Actin capping protein (CapZ) binds the barbed ends of actin at sarcomeric Z-lines. In addition to anchoring actin, Z-discs bind protein kinase C (PKC). Although CapZ is crucial for myofibrillogenesis, its role in muscle function and intracellular signaling is unknown. We hypothesized that CapZ downregulation would impair myocardial function and disrupt PKC-myofilament signaling by impairing PKC–Z-disc interaction. To test these hypotheses, we examined transgenic (TG) mice in which cardiac CapZ protein is reduced. Fiber bundles were dissected from papillary muscles and detergent extracted. Some fiber bundles were treated with PKC activators phenylephrine (PHE) or endothelin (ET) before detergent extraction.

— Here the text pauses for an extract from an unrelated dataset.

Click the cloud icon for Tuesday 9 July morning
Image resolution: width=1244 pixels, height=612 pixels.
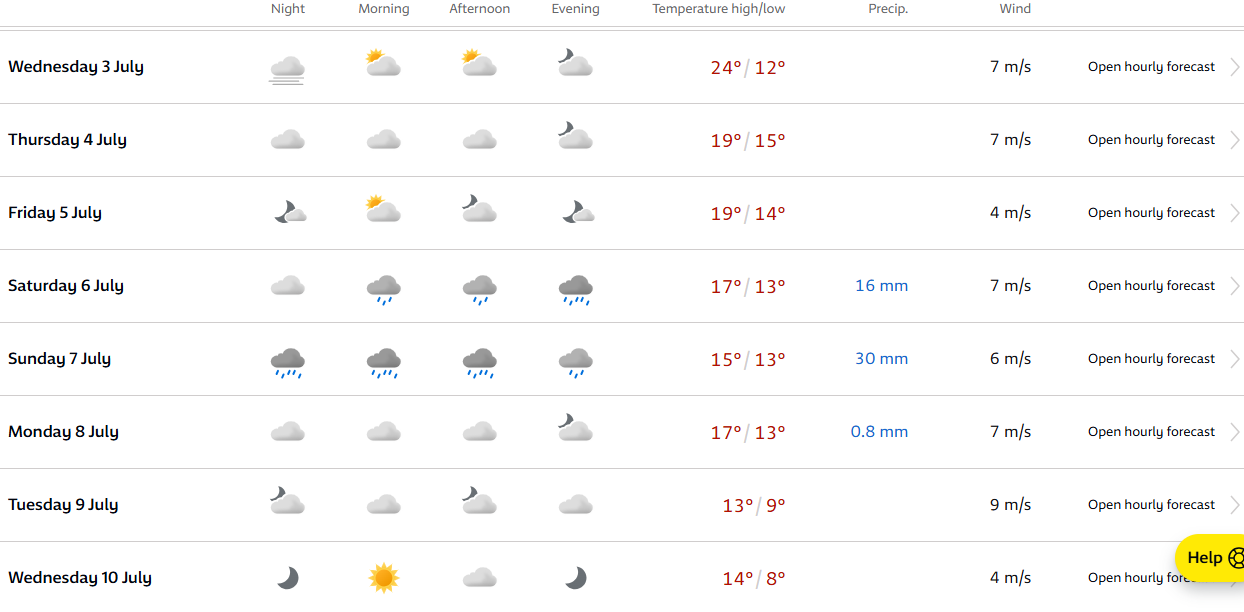pos(383,505)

We simultaneously measured Ca2+-dependent tension and actomyosin MgATPase activity. CapZ downregulation increased myofilament Ca2+ sensitivity without affecting maximum tension or actomyosin MgATPase activity. Maximum tension and actomyosin MgATPase activity were decreased after PHE or ET treatment of wild-type (WT) muscle. Fiber bundles from TG hearts did not respond to PHE or ET. Immunoblot analysis revealed an increase in myofilament-associated PKC-&egr; after PHE or ET exposure of WT preparations. In contrast, myofilament-associated PKC-&egr; was decreased after PHE or ET treatment in TG myocardium. Protein levels of myofilament-associated PKC-&bgr; were decreased in TG ventricle. C-protein and troponin I phosphorylation was increased after PHE or ET treatment in WT and TG hearts. Basal phosphorylation levels of C-protein and troponin I were higher in TG myocardium. These results indicate that downregulation of CapZ, or other changes associated with CapZ downregulation, increases cardiac myofilament Ca2+ sensitivity, inhibits PKC-mediated control of myofilament activation, and decreases myofilament-associated PKC-&bgr;.
肌动蛋白封盖蛋白:肌丝蛋白激酶信号传导的重要元素
肌动蛋白封盖蛋白(CapZ)结合肌动蛋白在肌动蛋白z线上的倒钩端。除了锚定肌动蛋白,z -盘结合蛋白激酶C (PKC)。虽然CapZ对肌纤维形成至关重要,但其在肌肉功能和细胞内信号传导中的作用尚不清楚。我们假设CapZ下调会损害心肌功能,并通过损害pkc - z -椎间盘相互作用破坏pkc -肌丝信号传导。为了验证这些假设,我们检测了心脏CapZ蛋白减少的转基因(TG)小鼠。从乳头肌中剥离纤维束,提取洗涤剂。部分纤维束在去污剂提取前用PKC活化剂苯肾上腺素(phenylephrine, PHE)或内皮素(endothelin, ET)处理。我们同时测量了Ca2+依赖性张力和肌动球蛋白MgATPase活性。CapZ下调可增加肌丝Ca2+敏感性,但不影响最大张力或肌动球蛋白MgATPase活性。野生型(WT)肌肉经PHE或ET处理后,最大张力和肌动球蛋白MgATPase活性降低。来自TG心脏的纤维束对PHE或ET没有反应。免疫印迹分析显示肌丝相关PKC-&egr增加;在PHE或ET暴露WT制剂后。相反,肌丝相关的PKC-&egr;经苯丙氨酸或ET治疗后,TG心肌的血凝素含量降低。肌丝相关PKC-&bgr蛋白水平的研究心室TG降低。在WT和TG心脏中,PHE或ET处理后c蛋白和肌钙蛋白I磷酸化升高。c蛋白和肌钙蛋白I的基础磷酸化水平在TG心肌中较高。这些结果表明,CapZ的下调,或与CapZ下调相关的其他变化,增加心肌肌丝Ca2+敏感性,抑制PKC介导的肌丝激活控制,并降低肌丝相关的PKC-&bgr;
本文章由计算机程序翻译,如有差异,请以英文原文为准。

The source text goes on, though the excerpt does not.